I am just trying to find the truth!!
by Robynne Lozier G2G Astronaut (1.3m points)
With regards to the comment that the Genealogical Roadshow follows the adopted parents tree and not the biological parents tree, I personally do not agree with that.

What is the purpose of tracking down a family that is not related to you by blood at all? That is not logical to me. Blood is thicker than water. Blood ties are far more important than legal ties - IMO.

Lets go back to my mother as an example. My mother had NO IDEA that she was adopted until after her mother died in 1980. She ws devastated to learn that she was adopted. She was in her 40s at the time and had 3 daughters of her own.

I on the other hand was furious. I had been very secure in that I knew who my family, my grandparents were and I felt safe. Now all of a sudden I lost half my family. I know this is not my mothers fault, but I still blame her for the fact that I now have a big hole in my tree. It took me 15 years to persuade, (constantly asking) her to get her original birth certificate after the law was changed to allow adult adoptees to apply for their original birth certificates.  Once she had it, she gave it to me and said, now dont ask me anything more.

She did at one point ask me to do the family tree for her adopted family. I was reluctant to do this, but I did do it,. Fortunately her adopted fathers family turned out to be already well recorded. Her adopted mothers family, is not done at all.
My mother refuses to get any DNA tests done. And even if I could do them, they are expensive and we cannot really afford them.
+3 votes
The genealogy is supposed to tell a story.

Sir John, whose daughter married a Duke, is believed to be the son and heir of Henry and his wife Mary.

Then DNA casts doubt.

At this point there are two possibilities.  One is that the genealogy has gone horribly wrong.  We have confused different people, and misidentified the people in the records.  We should be looking for a different Henry or a different John.  The whole story is entirely different from what we thought.
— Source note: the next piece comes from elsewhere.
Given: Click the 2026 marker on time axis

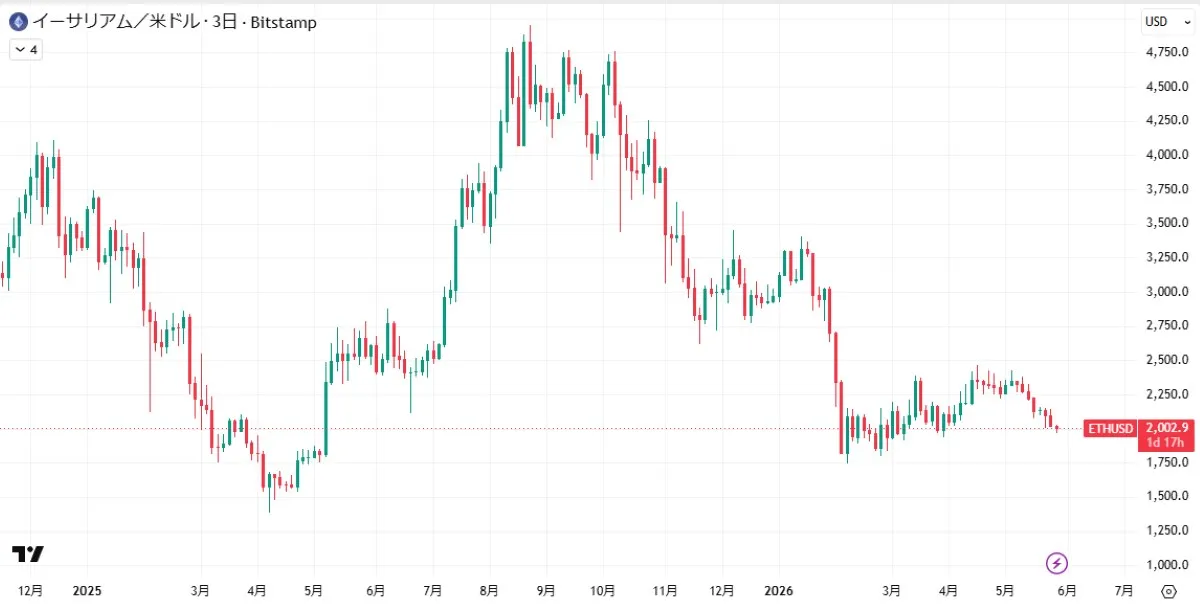Looking at the screenshot, I should point(777,590).
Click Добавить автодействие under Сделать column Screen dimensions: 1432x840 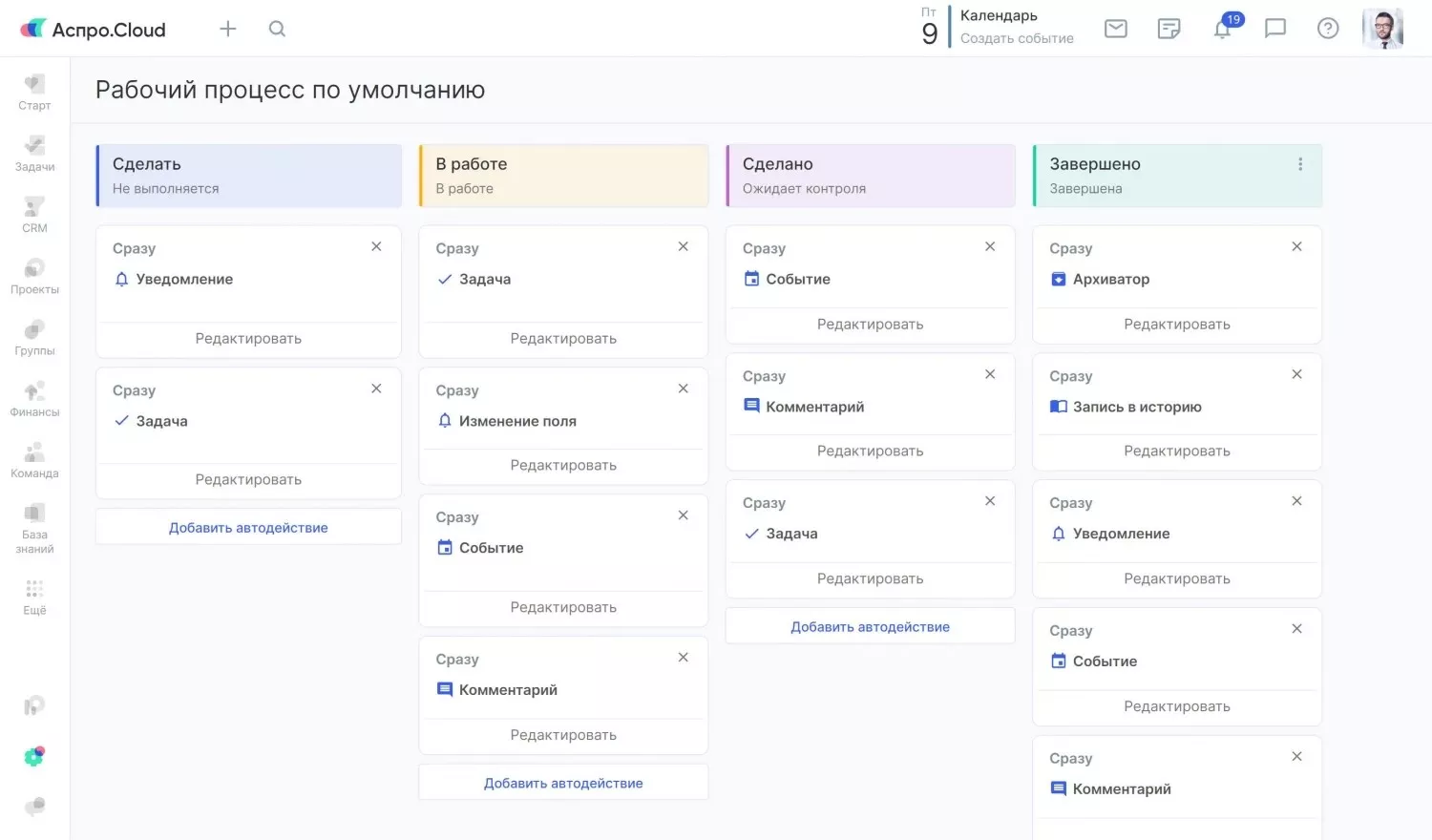[x=248, y=528]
The other is that Henry unknowingly raised a child who wasn't genetically his.  Apart from that footnote, the story is just as we thought.  Sir John got the job and the property and the contacts on the strength of Henry believing he was the father, and the real father had no discernible impact.
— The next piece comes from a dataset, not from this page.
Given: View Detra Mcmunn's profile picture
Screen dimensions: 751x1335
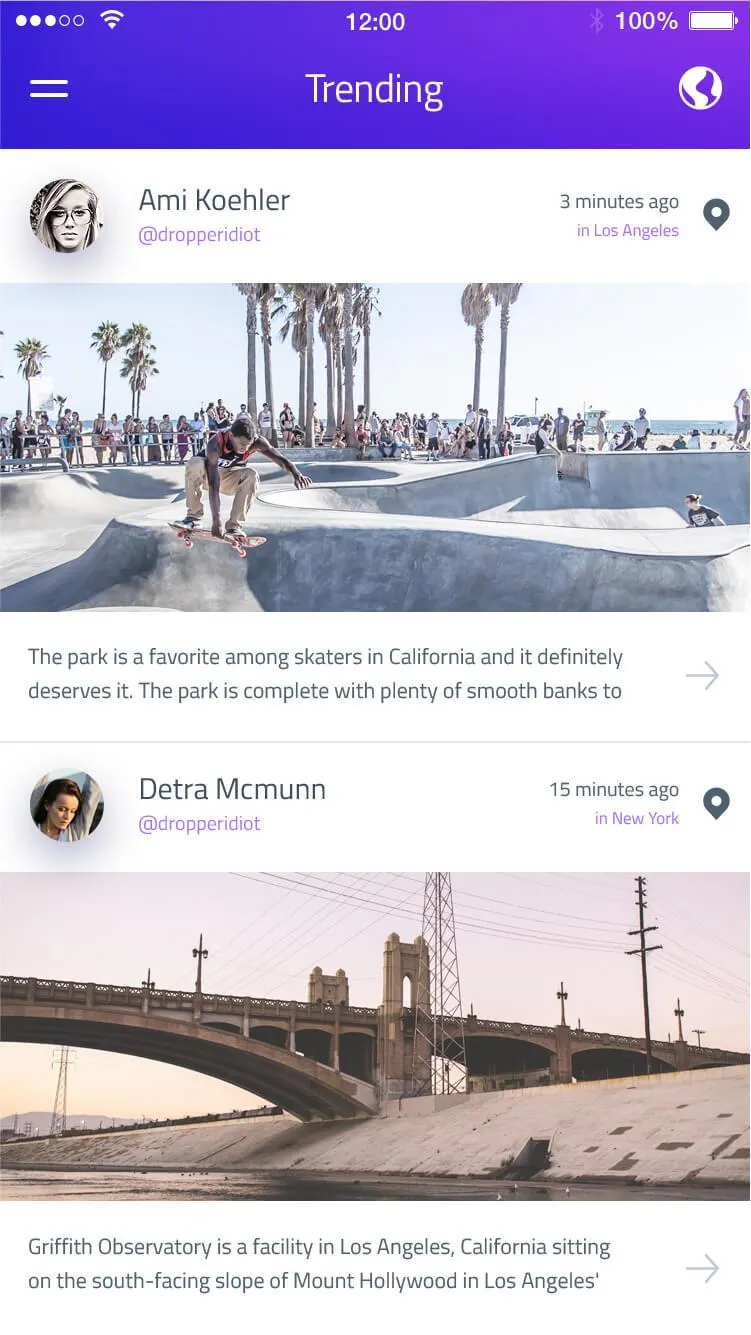Looking at the screenshot, I should (x=66, y=805).
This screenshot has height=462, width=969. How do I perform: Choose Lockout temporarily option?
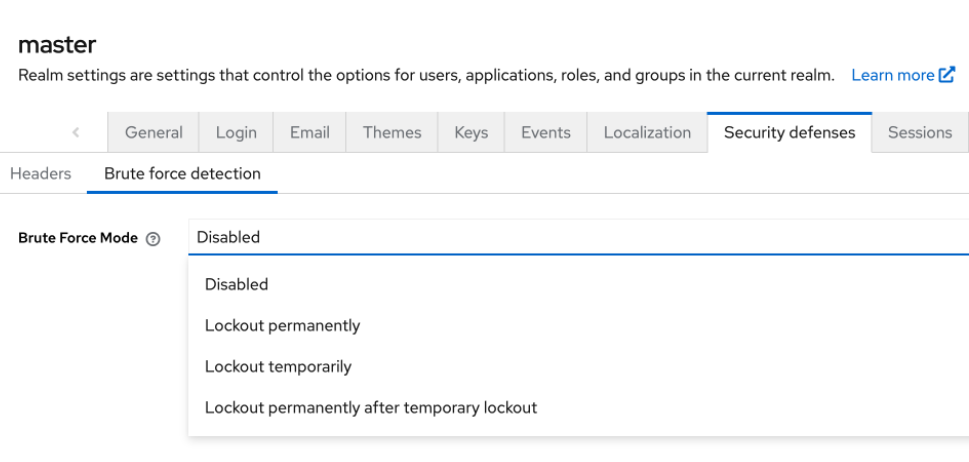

Genealogy is mostly about identifying the people in the records.  DNA can help with that, but not too simplistically.  The fact that B can't be the genetic son of A might not mean that he can't be the named son of A.

The records tell the story, because the explanation of events is in what people believe.
by Living Horace G2G6 Pilot (641k points)
And that, R.J. Horace, brings us full circle. Once again we are relying upon majority belief, and not necessarily truth or fact. Just because lots of folk choose to believe it, that does not mystically convert a lie to a truth. Truth is an absolute, it does not require belief to make it so.
0 votes
Excellent question. I would say we have to consider both ends of the spectrum. Documents like birth, church, census are the core of our research. But DNA is defiinitely useful to confirm or deny what is shown on paper.

I think one should also consider the time period and culture of their family when weighing the validity of sources. In the past, infidelity was less common. My ancestors lived in the "Bible belt" and by individual and group belief structure, did not tend to fornicate. But this is not absolute.

However, in the end no source is perfect. We can only gather all the sources we can and strive to make the best choice based on a preponderance of the evidence.